While experts often discuss intangible benefits of Big Data, it has important implications in the physical world, Frase said. For instance, ConocoPhillips reported $1 billion in savings from accurately predicting ice floes, which resulted in better protection of its oil rigs.
She offered a few additional examples of businesses getting value from Big Data projects:
• Sprint saw a 90 percent increase in transaction capacity.
• Qualcomm reported 60 times faster query performance.
• MoneyGram saw a 72 percent reduction in fraudulent claims.
Frase said Big Data will produce traditional return on investment, or ROI, in some cases. In other instances, the scenario is more complex. For instance, resolving a problem related to traffic may also alleviate pollution and reduce accidents.
She suggested that data scientists will have the “sexiest job of the 21st century.” These jobs, she said, will require people who have the domain expertise to ask useful questions as well as the math and computer science expertise to put Big Data to work.
“Technology is really good at finding answers,” Frase said, “but the humans ought to be the ones asking the questions.”
In the afternoon, Innovation Day featured a self-proclaimed Big Data naysayer: Scott L. Zeger, professor and vice provost at Johns Hopkins University. “Where there’s too much data, there can be more confusion than clarity,” he said at the outset of his talk on Big Data in health.

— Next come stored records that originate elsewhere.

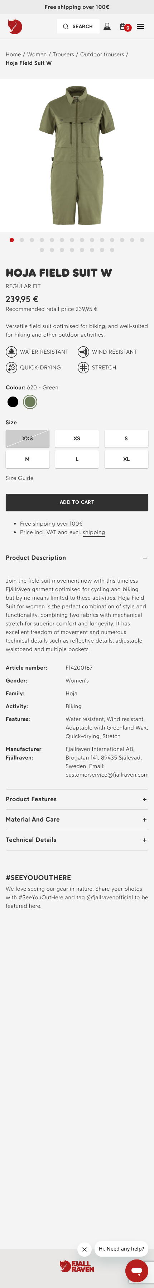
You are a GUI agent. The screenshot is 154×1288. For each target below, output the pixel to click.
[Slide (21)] (112, 250)
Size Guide (19, 478)
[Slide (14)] (42, 250)
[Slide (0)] (12, 240)
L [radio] (77, 459)
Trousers (63, 54)
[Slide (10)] (112, 240)
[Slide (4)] (52, 240)
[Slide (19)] (92, 250)
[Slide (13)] (142, 240)
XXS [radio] (27, 438)
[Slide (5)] (62, 240)
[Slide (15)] (52, 250)
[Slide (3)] (42, 240)
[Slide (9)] (102, 240)
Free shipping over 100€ (51, 523)
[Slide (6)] (72, 240)
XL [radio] (126, 459)
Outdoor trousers (102, 54)
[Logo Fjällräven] (29, 26)
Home (13, 54)
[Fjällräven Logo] (77, 1266)
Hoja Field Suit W (29, 63)
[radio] (13, 402)
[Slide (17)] (72, 250)
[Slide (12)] (132, 240)
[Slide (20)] (102, 250)
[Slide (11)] (122, 240)
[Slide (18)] (82, 250)
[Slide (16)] (62, 250)
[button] (124, 26)
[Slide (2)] (32, 240)
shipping (94, 532)
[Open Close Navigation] (140, 26)
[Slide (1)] (22, 240)
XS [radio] (77, 438)
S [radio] (126, 438)
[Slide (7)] (82, 240)
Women (37, 54)
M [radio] (27, 459)
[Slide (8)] (92, 240)
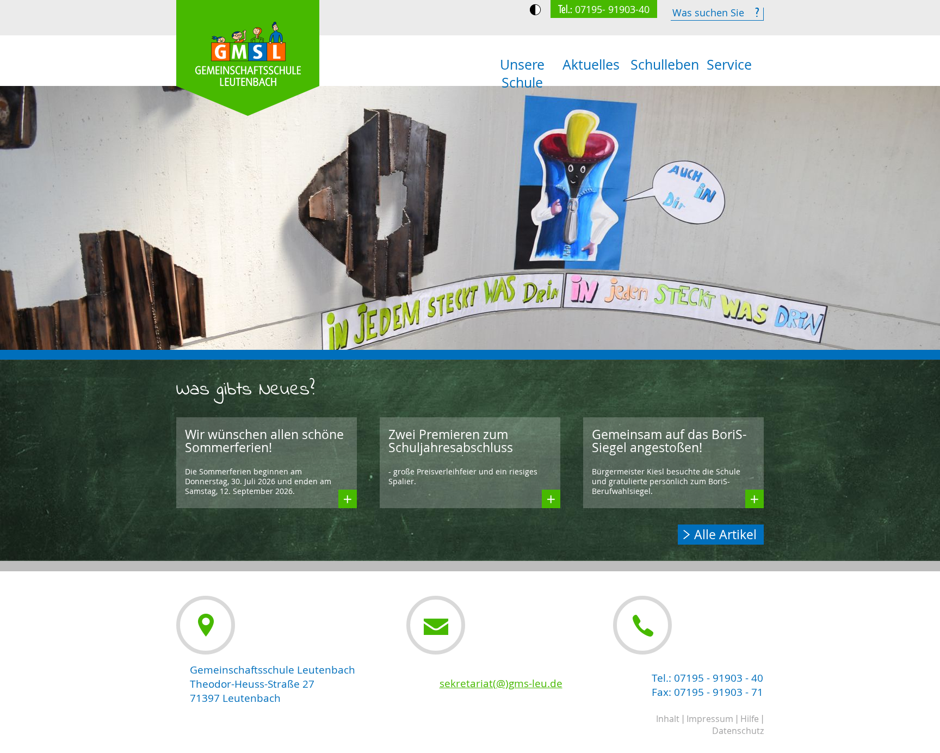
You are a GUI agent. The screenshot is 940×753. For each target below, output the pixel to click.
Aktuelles (591, 64)
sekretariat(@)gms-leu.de (501, 683)
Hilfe (749, 719)
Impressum (710, 719)
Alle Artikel (725, 534)
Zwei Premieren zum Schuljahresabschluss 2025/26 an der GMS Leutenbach (450, 454)
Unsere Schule (522, 73)
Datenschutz (738, 731)
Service (729, 64)
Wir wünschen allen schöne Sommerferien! (264, 441)
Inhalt (667, 719)
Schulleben (662, 64)
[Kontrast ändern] (535, 9)
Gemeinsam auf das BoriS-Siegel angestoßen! (669, 441)
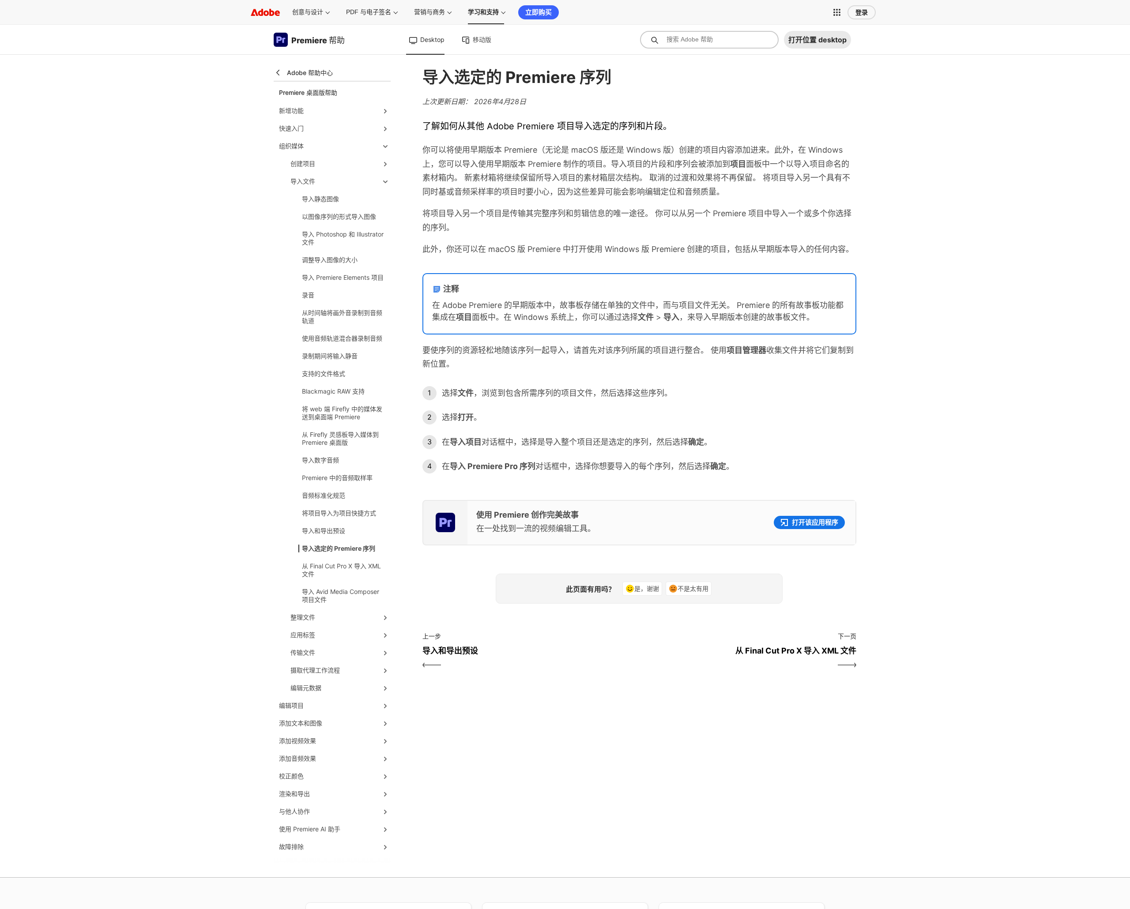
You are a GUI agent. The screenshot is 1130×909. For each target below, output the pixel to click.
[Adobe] (265, 12)
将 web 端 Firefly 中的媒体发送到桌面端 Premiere (342, 413)
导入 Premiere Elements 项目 (343, 277)
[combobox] (709, 40)
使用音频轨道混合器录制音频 (342, 338)
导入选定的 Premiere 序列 (338, 548)
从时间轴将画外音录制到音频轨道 (342, 316)
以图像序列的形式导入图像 (339, 216)
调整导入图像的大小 (330, 259)
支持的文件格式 (323, 373)
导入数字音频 (320, 460)
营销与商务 (429, 11)
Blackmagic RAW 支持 (333, 391)
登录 (861, 12)
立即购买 (538, 12)
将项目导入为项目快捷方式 (339, 513)
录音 (308, 295)
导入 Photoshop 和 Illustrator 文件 (343, 238)
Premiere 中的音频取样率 (337, 477)
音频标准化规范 (323, 495)
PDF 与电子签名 (368, 11)
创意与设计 (307, 11)
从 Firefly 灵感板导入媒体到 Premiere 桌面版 (340, 438)
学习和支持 (483, 11)
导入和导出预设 (323, 530)
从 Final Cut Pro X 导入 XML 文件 (341, 570)
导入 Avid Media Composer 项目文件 (340, 595)
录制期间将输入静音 (330, 356)
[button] (837, 12)
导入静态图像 (320, 199)
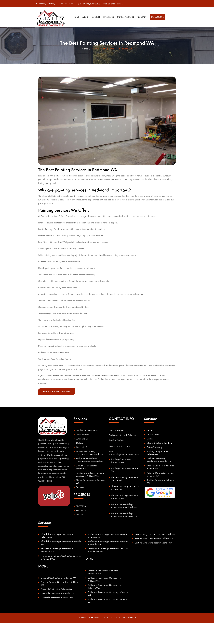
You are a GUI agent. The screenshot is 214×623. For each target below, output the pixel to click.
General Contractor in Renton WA (57, 598)
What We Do (82, 439)
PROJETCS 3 (82, 515)
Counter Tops (153, 434)
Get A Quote (157, 17)
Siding (150, 439)
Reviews (80, 487)
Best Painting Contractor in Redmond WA (155, 534)
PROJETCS (81, 506)
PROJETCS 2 (82, 510)
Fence (149, 430)
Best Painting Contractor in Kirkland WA (154, 538)
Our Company (82, 434)
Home (76, 17)
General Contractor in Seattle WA (57, 593)
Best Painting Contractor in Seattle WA (153, 543)
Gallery (79, 443)
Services (96, 17)
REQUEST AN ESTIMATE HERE (56, 391)
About (85, 17)
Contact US (81, 447)
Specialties (108, 17)
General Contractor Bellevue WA (56, 589)
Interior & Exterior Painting (159, 443)
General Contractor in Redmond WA (58, 578)
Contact (142, 17)
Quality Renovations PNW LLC (90, 430)
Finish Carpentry (154, 447)
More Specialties (125, 17)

He presented a reworked version of a song called “Help the Poor” by B.B. King and Eric Clapton. With a little assistance from YouTube, Zeger soon had everyone in the Center of Excellence’s new symposium hall singing along:
Help the poor
Won’t you help poor me
Got Big Data blues, baby
Need your help desperately
Big data’s the rage but it’s hard to use well
Got to get onboard before that trend does quell
Help the poor
Oh baby, won’t you help poor me
Many countries are healthier than we are, Zeger said. Yet the United States spends a trillion dollars more per year on health than Norway, the country that spends the second-largest amount. That trillion dollars? That’s the Big Datum, the one that matters the most, he said.
Zeger outlined some problems of the American system, chief among them a healthcare system that too often “pays for doing” rather than paying for results. We do a lot more than is done elsewhere, especially for patients with chronic conditions, he said, even though it often doesn’t make people healthier.
“Big Data,” he said, “can help us cut into that trillion dollars.”